Lines containing the word "label" are the ones to copy from the records below.

Stored data
___

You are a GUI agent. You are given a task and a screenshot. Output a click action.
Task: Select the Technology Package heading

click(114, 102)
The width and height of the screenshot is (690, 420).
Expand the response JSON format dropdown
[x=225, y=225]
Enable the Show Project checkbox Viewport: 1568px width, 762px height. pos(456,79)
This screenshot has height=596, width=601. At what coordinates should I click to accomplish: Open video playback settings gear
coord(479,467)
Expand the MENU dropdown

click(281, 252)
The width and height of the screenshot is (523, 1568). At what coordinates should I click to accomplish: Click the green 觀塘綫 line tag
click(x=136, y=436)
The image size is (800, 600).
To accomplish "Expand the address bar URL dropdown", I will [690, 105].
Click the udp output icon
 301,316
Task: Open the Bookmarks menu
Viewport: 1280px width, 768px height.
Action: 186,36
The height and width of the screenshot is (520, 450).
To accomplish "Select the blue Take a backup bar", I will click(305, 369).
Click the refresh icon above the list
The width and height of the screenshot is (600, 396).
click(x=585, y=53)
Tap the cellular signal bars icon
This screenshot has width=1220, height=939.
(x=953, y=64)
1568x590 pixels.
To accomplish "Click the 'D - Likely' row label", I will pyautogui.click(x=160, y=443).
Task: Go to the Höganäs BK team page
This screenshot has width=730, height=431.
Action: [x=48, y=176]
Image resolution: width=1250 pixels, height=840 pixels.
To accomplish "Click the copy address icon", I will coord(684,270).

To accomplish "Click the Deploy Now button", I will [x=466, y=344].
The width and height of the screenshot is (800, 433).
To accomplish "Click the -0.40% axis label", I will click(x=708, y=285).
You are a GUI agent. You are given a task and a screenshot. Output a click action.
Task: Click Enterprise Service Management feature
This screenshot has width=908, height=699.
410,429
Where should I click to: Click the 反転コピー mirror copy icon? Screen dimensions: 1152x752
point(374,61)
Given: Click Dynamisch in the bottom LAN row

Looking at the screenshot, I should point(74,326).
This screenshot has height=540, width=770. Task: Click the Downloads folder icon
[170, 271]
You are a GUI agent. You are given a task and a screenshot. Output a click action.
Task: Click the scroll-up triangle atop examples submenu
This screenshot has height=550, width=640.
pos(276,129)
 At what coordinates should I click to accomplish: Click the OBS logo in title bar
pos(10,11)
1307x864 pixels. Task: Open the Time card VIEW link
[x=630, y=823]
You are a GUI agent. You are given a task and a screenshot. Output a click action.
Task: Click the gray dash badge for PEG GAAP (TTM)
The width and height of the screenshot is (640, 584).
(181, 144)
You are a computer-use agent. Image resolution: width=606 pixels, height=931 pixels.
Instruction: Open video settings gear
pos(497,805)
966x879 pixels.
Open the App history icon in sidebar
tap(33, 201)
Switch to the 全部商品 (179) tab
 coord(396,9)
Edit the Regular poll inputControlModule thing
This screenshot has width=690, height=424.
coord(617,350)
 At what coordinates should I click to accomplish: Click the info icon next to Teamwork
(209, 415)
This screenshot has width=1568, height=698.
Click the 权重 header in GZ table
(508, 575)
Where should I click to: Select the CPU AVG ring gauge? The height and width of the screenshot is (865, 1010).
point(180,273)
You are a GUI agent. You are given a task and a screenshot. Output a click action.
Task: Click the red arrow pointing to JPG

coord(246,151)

___

Response:
To accomplish "Click the 'D - Likely' row label", I will pyautogui.click(x=160, y=443).
To accomplish "Click the -0.40% axis label", I will click(x=708, y=285).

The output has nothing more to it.